* _Records_
=-=-=-=-=

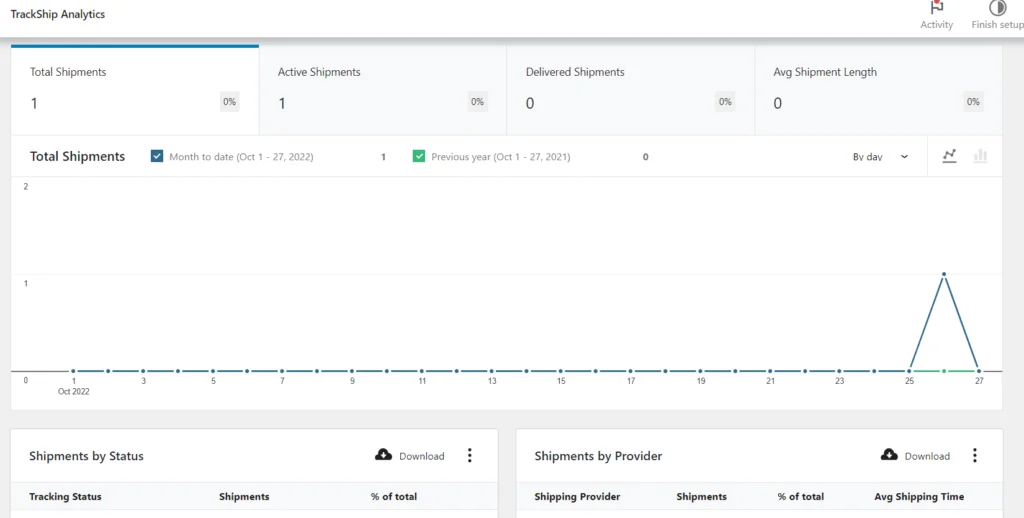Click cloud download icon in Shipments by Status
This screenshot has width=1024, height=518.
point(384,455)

=-=-=-=-=

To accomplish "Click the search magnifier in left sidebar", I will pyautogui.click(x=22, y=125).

=-=-=-=-=

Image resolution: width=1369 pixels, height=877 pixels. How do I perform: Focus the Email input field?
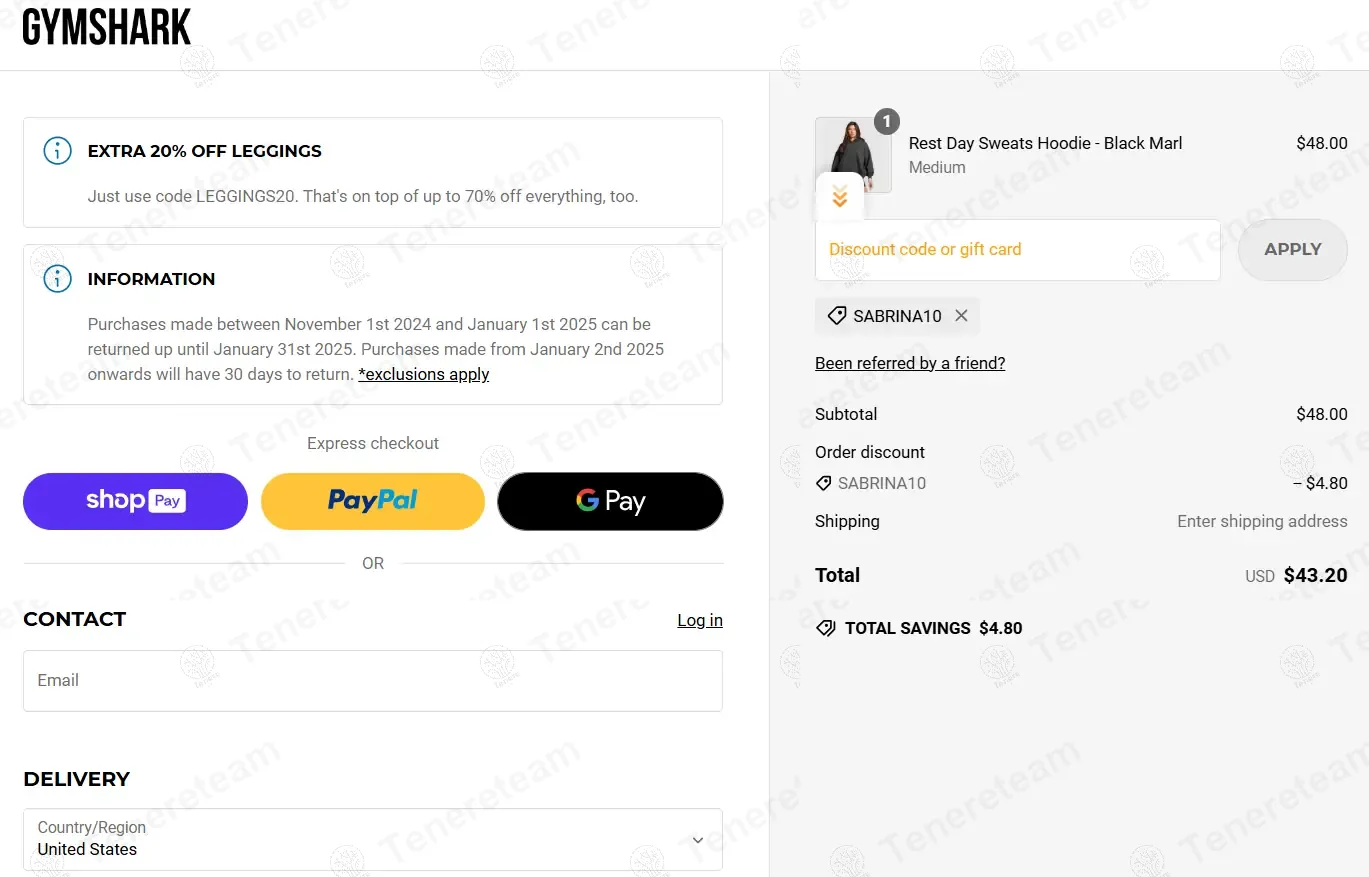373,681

=-=-=-=-=

Retype the lines, from the one containing "Click cloud download" through the one containing "point(384,455)", without any pictures.

Click cloud download icon in Shipments by Status
This screenshot has width=1024, height=518.
point(384,455)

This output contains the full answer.